Ronald Reagan y la caída del Muro de Berlín
Hola, soy Ronald Reagan. Fui presidente de los Estados Unidos hace mucho tiempo. Durante mi presidencia, había algo llamado la Guerra Fría. No era una guerra con batallas y soldados peleando, sino más bien un largo y silencioso desacuerdo entre mi país y otro país muy grande llamado la Unión Soviética. Era como un concurso de miradas que duró muchos, muchos años. Teníamos ideas muy diferentes sobre cómo la gente debía vivir y sobre lo que significaba la libertad. Este desacuerdo creó mucha tensión en el mundo. Un símbolo muy triste de esta división era un muro de verdad, hecho de hormigón, llamado el Muro de Berlín. Este muro no solo dividía una ciudad en Alemania, sino que también separaba a amigos y familias. Era un recordatorio constante y gris de que el mundo estaba dividido.
Como presidente, mi trabajo era ayudar a encontrar una manera pacífica de terminar este largo desacuerdo. Así que, en el verano de 1987, viajé a la ciudad de Berlín. Estar allí y ver ese muro fue muy triste. Era alto, gris y estaba cubierto de alambre de espino y grafitis. Podías sentir la tristeza en el aire. La gente de un lado no podía visitar a sus seres queridos del otro. El 12 de junio de 1987, di un discurso muy importante justo al lado del muro, en un lugar famoso llamado la Puerta de Brandeburgo. Había miles de personas escuchando. Quería enviar un mensaje de esperanza. Miré hacia el muro y hablé directamente al líder de la Unión Soviética, el señor Gorbachov. Mis palabras se hicieron famosas. Dije en voz alta para que todo el mundo oyera: "¡Señor Gorbachov, derribe este muro!". No lo dije con enfado, sino con la esperanza de que pudiéramos volver a unir a la gente y terminar con la división.
Pasaron un par de años después de mi discurso. Para entonces, ya había terminado mi tiempo como presidente. Pero el 9 de noviembre de 1989, ocurrió algo maravilloso. Estaba en casa viendo las noticias en la televisión cuando vi las imágenes más felices. ¡La gente estaba derribando el Muro de Berlín! Miles de personas de ambos lados se reunieron en el muro. Estaban animando, cantando y abrazándose. Usaban martillos y picos para hacer agujeros en el hormigón. ¡Era una gran fiesta de la libertad!
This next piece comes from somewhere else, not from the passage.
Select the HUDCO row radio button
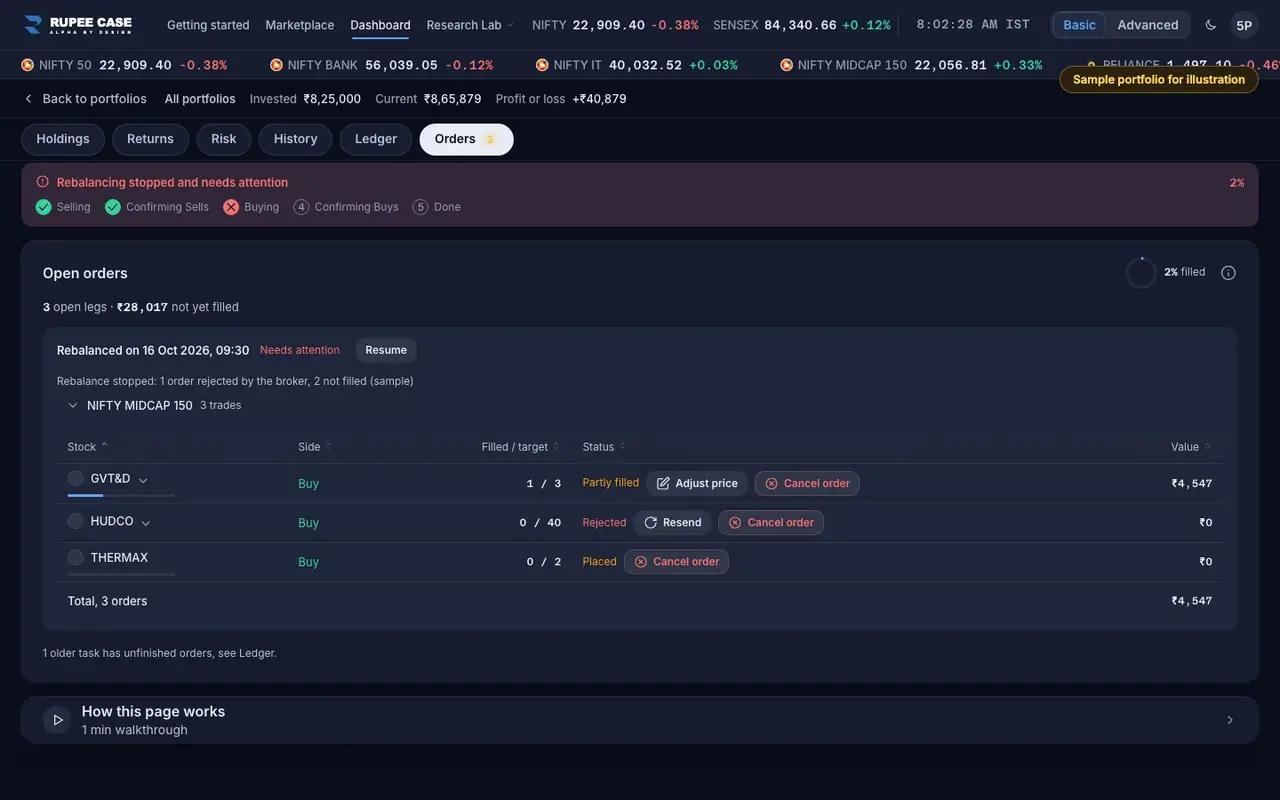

Ver a las familias reunirse después de tantos años me llenó el corazón de alegría. Ese día demostró que la esperanza es más fuerte que el hormigón y que las palabras pueden ser más poderosas que los muros. Fue el comienzo del fin del largo desacuerdo, y demostró que cuando la gente se une por la libertad, pueden lograr cosas increíbles.